--- SUPPLIED DATA Enclosed Below ---

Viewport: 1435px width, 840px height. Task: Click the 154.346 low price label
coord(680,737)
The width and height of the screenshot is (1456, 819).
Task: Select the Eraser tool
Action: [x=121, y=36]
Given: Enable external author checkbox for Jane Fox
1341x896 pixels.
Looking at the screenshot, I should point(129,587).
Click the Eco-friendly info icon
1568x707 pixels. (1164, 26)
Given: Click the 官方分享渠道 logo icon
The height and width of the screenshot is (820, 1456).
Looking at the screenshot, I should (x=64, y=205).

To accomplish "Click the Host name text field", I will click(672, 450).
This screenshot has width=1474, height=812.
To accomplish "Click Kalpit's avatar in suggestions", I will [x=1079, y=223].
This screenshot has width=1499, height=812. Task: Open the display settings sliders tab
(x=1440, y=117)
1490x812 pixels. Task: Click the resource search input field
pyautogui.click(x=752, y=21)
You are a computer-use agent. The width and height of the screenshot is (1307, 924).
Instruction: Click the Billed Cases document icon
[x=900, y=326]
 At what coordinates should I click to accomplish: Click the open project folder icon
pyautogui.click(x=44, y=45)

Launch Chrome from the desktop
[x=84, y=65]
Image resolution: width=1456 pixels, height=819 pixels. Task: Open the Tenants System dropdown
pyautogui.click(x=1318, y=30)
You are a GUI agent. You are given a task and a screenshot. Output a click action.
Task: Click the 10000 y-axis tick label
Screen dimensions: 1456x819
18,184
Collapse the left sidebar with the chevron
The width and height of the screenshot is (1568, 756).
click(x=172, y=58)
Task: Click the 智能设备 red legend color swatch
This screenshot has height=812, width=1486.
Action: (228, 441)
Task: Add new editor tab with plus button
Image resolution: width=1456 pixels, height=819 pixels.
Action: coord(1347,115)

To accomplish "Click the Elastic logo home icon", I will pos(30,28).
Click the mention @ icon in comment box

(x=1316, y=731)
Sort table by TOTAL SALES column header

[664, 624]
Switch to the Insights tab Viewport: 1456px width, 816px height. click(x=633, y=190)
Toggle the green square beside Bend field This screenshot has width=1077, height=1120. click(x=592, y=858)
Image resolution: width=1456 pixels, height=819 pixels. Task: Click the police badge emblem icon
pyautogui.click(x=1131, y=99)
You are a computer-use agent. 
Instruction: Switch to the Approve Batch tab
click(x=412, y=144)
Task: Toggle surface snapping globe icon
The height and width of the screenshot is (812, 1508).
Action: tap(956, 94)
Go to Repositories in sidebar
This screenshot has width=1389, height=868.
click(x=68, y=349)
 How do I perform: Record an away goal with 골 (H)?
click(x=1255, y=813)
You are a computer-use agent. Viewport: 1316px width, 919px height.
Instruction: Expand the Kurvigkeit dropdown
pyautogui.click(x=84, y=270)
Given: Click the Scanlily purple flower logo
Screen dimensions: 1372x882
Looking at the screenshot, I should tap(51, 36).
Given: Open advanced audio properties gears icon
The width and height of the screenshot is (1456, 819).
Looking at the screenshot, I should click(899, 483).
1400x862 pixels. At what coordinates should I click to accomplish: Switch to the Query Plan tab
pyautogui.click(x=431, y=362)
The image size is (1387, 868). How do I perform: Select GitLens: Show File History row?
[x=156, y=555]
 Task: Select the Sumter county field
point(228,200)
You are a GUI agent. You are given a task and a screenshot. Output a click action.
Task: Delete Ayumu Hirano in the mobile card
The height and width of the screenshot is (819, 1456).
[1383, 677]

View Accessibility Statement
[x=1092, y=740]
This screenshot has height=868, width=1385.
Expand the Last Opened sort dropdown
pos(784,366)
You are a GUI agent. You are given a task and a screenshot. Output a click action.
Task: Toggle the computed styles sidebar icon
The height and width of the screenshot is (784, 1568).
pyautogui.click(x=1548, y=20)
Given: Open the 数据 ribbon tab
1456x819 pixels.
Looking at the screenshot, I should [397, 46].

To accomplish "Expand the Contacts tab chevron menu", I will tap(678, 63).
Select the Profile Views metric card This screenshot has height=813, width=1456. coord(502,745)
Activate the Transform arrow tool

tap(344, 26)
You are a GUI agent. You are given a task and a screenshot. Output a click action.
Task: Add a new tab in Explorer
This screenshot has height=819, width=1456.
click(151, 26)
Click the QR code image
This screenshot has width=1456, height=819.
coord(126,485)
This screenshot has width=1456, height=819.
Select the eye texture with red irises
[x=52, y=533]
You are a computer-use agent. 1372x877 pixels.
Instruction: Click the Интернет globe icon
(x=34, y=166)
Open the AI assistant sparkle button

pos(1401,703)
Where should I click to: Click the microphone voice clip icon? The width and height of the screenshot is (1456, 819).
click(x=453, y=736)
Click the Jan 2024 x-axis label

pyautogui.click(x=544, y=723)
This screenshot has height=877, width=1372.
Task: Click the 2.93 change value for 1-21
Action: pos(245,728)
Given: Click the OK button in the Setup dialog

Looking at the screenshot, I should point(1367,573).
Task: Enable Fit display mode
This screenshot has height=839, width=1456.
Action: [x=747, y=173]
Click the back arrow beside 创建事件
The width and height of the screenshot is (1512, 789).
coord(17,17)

--- End of Enclosed SUPPLIED DATA ---

DIRECTIONS FOR THIS TASK
Every line above that includes the word "Toggle" should be listed.

RESULT
Toggle the green square beside Bend field This screenshot has width=1077, height=1120. click(x=592, y=858)
Task: Toggle surface snapping globe icon
Task: Toggle the computed styles sidebar icon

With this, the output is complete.